- Bayou Cane, Louisiana Location of Bayou Cane in Louisiana
- Coordinates: 29°37′35″N 90°44′54″W﻿ / ﻿29.62639°N 90.74833°W
- Country: United States
- State: Louisiana
- Parish: Terrebonne

Area
- • Total: 7.61 sq mi (19.72 km^{2})
- • Land: 7.61 sq mi (19.72 km^{2})
- • Water: 0 sq mi (0.00 km^{2})
- Elevation: 7 ft (2.1 m)

Population (2020)
- • Total: 19,770
- • Density: 2,597.0/sq mi (1,002.71/km^{2})
- Time zone: UTC-6 (CST)
- • Summer (DST): UTC-5 (CDT)
- Area code: 985
- FIPS code: 22-05210

= Bayou Cane, Louisiana =

Bayou Cane is a census-designated place (CDP) in Terrebonne Parish, Louisiana, United States. It is located just north of Houma and had a population of 19,770 in 2020.

Bayou Cane is a principal city of the Houma-Bayou Cane-Thibodaux metropolitan statistical area, which includes all of Terrebonne and Lafourche parishes.

==Geography==
Bayou Cane is located at (29.626285, -90.748396).

According to the United States Census Bureau, the CDP has a total area of 7.6 sqmi, all land.

==Demographics==

Bayou Cane first appeared as an unincorporated place in the 1950 U.S. census; and as a census designated place in the 1980 United States census.

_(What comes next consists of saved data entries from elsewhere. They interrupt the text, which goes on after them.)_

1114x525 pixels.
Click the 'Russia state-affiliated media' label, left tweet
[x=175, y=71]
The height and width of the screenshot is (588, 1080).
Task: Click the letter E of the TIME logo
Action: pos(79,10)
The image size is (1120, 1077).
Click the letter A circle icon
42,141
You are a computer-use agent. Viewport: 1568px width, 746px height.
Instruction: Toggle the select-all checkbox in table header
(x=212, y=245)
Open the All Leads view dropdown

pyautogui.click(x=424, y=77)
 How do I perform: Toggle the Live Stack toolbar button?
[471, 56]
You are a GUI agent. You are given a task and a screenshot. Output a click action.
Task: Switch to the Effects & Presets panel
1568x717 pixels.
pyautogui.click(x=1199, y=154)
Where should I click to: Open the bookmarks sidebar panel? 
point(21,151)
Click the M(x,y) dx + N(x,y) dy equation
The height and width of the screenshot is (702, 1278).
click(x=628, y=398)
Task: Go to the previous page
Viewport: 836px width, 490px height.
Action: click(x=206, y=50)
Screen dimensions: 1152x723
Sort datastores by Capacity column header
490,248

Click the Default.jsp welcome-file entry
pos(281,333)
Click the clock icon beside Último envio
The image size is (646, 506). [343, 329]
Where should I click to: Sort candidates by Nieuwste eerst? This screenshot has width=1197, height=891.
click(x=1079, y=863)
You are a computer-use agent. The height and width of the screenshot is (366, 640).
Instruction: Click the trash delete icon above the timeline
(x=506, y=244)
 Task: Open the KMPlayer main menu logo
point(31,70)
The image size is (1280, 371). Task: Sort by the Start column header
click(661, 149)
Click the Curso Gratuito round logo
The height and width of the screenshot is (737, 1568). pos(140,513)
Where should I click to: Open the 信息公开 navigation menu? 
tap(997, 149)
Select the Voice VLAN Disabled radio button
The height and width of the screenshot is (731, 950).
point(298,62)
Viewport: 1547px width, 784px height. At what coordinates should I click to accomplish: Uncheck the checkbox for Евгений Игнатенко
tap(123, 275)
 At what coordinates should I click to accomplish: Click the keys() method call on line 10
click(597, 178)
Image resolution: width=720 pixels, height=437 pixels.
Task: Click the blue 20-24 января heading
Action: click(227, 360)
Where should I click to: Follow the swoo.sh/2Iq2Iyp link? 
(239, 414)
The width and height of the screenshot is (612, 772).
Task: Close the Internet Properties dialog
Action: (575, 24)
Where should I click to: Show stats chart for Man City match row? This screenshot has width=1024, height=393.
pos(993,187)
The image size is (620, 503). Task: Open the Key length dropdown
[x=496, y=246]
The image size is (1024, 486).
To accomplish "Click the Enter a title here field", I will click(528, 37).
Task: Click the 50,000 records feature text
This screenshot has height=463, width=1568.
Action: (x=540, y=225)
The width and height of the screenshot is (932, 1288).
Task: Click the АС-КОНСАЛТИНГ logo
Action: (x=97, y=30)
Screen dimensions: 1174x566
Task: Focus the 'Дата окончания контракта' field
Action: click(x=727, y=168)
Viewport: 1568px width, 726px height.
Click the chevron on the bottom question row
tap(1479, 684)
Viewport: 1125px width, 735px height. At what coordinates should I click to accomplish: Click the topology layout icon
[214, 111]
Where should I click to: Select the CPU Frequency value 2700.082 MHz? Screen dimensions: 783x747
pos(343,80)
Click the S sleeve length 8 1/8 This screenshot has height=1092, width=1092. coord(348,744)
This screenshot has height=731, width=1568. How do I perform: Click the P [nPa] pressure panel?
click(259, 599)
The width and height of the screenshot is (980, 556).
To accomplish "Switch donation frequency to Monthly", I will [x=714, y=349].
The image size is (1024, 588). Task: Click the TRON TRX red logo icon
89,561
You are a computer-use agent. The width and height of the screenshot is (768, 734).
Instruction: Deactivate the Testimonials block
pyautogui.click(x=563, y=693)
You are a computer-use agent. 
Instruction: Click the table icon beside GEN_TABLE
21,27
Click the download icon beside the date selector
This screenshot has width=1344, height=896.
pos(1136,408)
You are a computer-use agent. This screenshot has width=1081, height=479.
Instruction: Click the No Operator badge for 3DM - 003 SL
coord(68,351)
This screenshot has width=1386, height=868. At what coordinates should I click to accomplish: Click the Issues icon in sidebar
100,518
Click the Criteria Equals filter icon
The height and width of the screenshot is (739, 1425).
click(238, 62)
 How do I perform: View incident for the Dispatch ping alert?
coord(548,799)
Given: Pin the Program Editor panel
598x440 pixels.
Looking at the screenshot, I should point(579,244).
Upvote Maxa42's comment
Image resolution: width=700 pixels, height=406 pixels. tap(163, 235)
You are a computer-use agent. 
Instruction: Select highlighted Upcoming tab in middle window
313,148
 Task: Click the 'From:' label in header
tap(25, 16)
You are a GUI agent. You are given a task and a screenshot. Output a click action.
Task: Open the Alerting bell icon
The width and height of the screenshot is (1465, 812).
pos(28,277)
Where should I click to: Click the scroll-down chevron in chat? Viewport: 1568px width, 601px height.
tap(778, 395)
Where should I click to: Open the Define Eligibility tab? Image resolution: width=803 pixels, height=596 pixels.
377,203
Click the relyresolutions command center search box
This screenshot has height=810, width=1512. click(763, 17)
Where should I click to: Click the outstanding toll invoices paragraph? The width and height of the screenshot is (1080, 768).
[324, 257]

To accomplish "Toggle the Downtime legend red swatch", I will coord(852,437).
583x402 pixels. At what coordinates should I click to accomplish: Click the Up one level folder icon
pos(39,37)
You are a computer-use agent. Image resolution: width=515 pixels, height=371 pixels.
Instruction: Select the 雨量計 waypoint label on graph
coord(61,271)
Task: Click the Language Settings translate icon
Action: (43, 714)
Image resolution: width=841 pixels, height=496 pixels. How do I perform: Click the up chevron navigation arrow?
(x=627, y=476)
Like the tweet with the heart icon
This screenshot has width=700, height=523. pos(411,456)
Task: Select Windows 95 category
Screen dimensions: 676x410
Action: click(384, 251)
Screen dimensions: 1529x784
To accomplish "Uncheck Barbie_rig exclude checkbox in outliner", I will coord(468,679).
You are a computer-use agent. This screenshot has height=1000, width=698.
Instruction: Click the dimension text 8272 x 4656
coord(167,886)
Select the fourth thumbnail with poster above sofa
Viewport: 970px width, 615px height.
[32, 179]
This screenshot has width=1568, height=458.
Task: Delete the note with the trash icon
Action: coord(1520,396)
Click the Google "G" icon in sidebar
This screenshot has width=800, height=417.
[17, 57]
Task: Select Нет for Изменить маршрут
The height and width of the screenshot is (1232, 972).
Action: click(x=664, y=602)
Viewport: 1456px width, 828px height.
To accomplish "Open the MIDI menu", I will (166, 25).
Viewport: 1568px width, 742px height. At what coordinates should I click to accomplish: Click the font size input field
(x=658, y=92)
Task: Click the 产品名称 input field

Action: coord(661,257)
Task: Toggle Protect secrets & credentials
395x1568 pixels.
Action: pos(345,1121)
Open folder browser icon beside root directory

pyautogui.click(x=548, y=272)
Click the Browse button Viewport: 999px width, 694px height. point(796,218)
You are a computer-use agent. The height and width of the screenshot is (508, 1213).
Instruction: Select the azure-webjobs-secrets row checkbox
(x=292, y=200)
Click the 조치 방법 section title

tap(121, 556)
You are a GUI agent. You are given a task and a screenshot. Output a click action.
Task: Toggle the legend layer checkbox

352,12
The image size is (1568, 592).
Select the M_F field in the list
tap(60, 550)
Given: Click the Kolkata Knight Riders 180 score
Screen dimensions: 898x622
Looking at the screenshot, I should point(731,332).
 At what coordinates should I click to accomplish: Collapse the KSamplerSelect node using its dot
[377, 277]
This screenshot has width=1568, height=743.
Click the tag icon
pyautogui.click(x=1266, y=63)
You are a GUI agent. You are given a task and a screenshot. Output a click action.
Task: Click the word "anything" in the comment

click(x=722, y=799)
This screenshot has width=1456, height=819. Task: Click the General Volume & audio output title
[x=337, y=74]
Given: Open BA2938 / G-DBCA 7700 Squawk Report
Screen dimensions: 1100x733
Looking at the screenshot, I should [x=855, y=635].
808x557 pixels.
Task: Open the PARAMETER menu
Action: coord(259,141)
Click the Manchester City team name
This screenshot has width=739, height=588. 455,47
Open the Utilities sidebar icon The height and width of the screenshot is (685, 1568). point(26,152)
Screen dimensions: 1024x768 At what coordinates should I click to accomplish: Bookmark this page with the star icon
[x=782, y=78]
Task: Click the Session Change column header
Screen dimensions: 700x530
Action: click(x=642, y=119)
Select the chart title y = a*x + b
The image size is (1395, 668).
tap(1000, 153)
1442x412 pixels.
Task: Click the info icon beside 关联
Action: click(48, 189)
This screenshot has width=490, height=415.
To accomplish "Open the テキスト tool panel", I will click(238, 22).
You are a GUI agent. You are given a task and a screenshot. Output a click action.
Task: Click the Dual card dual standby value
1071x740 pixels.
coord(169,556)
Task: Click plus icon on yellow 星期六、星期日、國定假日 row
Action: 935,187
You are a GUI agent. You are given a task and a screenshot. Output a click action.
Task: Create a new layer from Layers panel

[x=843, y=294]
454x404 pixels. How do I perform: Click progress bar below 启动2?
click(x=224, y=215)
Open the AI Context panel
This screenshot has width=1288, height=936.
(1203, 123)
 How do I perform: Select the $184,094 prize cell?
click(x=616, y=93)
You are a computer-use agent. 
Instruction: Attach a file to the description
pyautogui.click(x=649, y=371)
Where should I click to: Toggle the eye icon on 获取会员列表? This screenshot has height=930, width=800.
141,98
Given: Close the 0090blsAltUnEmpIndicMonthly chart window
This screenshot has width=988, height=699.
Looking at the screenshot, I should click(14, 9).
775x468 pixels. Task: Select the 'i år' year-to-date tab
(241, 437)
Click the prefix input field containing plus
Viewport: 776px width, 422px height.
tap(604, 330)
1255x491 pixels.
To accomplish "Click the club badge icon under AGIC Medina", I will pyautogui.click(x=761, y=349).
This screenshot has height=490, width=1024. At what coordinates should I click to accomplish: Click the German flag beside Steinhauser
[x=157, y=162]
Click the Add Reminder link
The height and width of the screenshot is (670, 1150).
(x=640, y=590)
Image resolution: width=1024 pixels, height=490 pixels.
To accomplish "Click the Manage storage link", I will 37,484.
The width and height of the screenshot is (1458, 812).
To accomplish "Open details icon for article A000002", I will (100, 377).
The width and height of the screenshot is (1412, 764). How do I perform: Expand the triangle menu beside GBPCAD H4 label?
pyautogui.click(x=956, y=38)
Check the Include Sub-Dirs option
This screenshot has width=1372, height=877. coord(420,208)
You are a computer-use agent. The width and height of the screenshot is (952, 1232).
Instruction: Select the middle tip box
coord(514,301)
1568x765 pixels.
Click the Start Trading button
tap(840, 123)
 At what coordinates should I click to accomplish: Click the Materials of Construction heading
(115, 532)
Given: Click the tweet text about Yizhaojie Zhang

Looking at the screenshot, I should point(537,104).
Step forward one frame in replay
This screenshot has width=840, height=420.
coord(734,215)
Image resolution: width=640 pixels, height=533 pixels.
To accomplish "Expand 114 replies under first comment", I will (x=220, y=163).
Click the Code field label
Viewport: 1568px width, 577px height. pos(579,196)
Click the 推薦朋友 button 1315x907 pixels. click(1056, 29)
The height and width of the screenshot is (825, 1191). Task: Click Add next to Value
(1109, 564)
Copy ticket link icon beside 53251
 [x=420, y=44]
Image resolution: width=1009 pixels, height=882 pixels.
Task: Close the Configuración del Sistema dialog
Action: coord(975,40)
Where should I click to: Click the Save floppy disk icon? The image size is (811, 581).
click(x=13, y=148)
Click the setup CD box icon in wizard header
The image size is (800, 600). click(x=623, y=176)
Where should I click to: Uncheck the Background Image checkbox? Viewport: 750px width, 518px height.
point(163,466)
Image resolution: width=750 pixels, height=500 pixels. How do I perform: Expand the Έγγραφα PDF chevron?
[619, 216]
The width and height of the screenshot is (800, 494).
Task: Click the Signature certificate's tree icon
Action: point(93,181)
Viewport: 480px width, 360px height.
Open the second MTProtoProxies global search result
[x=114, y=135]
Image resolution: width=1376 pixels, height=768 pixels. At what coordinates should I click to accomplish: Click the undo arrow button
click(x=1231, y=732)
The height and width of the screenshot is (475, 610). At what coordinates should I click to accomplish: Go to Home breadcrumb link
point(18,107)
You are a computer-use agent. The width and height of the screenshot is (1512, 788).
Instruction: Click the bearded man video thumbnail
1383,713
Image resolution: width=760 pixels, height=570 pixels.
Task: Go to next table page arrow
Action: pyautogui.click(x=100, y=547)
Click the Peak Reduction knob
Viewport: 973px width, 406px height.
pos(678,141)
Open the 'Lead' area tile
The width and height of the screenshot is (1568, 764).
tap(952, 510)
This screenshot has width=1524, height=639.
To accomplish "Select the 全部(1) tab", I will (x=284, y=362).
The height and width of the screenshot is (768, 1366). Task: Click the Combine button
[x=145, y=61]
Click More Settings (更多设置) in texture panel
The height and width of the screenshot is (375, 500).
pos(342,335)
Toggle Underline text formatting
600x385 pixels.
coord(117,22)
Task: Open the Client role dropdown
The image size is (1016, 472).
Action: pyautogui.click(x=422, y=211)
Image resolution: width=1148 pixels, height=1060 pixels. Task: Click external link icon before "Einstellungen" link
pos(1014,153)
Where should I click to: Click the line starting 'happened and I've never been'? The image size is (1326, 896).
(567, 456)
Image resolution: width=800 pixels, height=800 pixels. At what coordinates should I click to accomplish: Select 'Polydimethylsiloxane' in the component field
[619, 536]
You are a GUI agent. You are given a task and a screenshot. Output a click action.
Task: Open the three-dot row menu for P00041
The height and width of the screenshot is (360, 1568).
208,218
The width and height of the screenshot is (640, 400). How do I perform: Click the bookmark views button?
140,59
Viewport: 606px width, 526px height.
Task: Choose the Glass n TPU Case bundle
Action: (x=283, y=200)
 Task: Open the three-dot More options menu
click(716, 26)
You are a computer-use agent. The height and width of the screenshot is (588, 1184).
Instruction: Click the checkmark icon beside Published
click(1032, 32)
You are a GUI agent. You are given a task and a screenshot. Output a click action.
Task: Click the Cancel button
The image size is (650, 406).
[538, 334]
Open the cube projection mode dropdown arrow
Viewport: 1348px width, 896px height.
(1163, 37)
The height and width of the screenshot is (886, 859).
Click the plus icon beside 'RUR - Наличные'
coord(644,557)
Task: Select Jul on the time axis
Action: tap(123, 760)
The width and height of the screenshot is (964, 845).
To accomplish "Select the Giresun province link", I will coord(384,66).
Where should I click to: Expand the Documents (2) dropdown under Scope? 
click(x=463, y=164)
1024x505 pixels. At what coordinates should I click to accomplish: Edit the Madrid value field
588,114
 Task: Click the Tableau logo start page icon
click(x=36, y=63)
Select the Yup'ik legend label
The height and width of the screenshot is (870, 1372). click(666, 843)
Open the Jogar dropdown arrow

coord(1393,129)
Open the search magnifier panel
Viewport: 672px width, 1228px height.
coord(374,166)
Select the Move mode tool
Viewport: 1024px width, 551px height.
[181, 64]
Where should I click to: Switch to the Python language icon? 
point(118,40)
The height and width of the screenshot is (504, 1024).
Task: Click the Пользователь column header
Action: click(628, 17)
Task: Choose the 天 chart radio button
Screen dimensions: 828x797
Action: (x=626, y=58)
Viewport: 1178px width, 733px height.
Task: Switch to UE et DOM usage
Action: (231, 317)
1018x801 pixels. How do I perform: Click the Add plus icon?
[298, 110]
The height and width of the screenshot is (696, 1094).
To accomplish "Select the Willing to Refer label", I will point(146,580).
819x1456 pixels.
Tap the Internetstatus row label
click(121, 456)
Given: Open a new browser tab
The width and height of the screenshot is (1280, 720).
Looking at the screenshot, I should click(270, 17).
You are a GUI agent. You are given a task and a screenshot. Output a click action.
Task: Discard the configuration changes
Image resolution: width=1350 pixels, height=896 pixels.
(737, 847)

Bayou Cane racial composition as of 2020
| Race | Number | Percentage |
|---|---|---|
| White (non-Hispanic) | 12,992 | 65.72% |
| Black or African American (non-Hispanic) | 3,520 | 17.8% |
| Native American | 689 | 3.49% |
| Asian | 296 | 1.5% |
| Pacific Islander | 13 | 0.07% |
| Other/Mixed | 973 | 4.92% |
| Hispanic or Latino | 1,287 | 6.51% |

As of the 2020 United States census, there were 19,770 people, 7,500 households, and 4,761 families residing in the CDP.

Historical population
| Census | Pop. | Note | %± |
| 1950 | 2,212 |  | — |
| 1960 | 3,173 |  | 43.4% |
| 1970 | 9,077 |  | 186.1% |
| 1980 | 15,723 |  | 73.2% |
| 1990 | 15,876 |  | 1.0% |
| 2000 | 17,046 |  | 7.4% |
| 2010 | 19,335 |  | 13.4% |
| 2020 | 19,770 |  | 2.2% |
U.S. Decennial Census 1950 1960 1970 1980 1990 2000 2010

==Education==
Bayou Cane is in the Terrebonne Parish School Board district.

Vandebilt Catholic High School is in Bayou Cane.

==Economy==
Southland Mall is in Bayou Cane CDP.